Today the village island appears basically unchanged the plantation home island is somewhat overgrown with scrub, but the large island is unrecognizable. The plantation has disappeared under scrub, which has also obliterated the airstrip, but the big change is population. There are now a couple of hundred homes telling of a huge increase in population with at least thirty large canoes drawn up on the beach. The population must have at least doubled.
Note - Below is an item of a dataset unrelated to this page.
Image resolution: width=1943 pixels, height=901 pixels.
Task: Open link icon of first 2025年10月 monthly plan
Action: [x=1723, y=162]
It is a large fairly open lagoon of about 300 Sq miles, so probably has adequate fish resource, but this level of population must be taxing the islands water capacity.

March 7, 2023 5:40 pm

Then why are the Pacific Islands going to the Hague to make the west pay if it is not happening? “Vanuatu is leading a campaign to have the international court of justice issue an opinion on climate change” and why does anyone listen to them?

Reply to  petroalbion
March 7, 2023 10:38 pm

Isn’t it Tuvalu , who are on atolls but their main town is over populated and over developed on a thin sand strip . They have issues as they have removed sand for construction etc .
La Nina years also cause localised sea level rise over that portion of the Pacific, but that because of prevailing winds. Think of any larger lake , the water will pile up along the side of the lake where prevailing winds blow, same happens for any longer tidal inlets

Reply to  Duker
March 8, 2023 3:48 am

While asking for money they started building a new airport, coincidence ? 😀

Reply to  petroalbion
March 8, 2023 2:38 am

Because the climate change narrative has nothing to do with climate change, only with money.

2hotel9
March 8, 2023 3:12 am

And yet the greentards will continue to spew the same lies they always spew.

Sean2828
March 8, 2023 3:44 am

Last week there was a story about putting more alkaline earth materials containing magnesium and calcium into the ocean to tie up more CO2. The problem is there is already and excess of these elements in the ocean and the thing you really need is heat to decompose the bicarbonate to alkaline earth carbonates in warm shallow sea water. Well guess what, these tropical atolls that are adding area and growing are doing just that. They are sequestering CO2 are carbonate as they have for eons. The growth of the islands is an indication of this cycle at work.

Blokedownthepub
March 8, 2023 5:44 am

You can be sure that the alarmists will be on a coral island for a King tide in order to get the desired shots of land being inundated.

Kasmir
March 8, 2023 8:11 am

In optimal conditions stony corals grow from 50cm to 150cm per year; they are basically pressing up against the surface of the sea. Storms break off the upper coral and deposit the rubble on the beaches, which is how atolls maintain their surfaces. 3mm/year of sea level growth isn’t within an order of magnitude of what would be required to “drown” a coral reef. And coral also reproduces by sporulation, which allows them to create new colonies at any favorable location. Coral reefs in tropical locations are almost impossible to drown, which is why atoll skeletal coral limestone thickness often exceeds 1km, i.e. more than a quarter million years of growth at 3mm/year. Sea level decline is what kills coral reefs.

Jackdaw
March 8, 2023 10:06 am

30 years ago we were told the Maldives would be underwater in 30 years, yet 30 years on they are still building hotels on the beach fronts.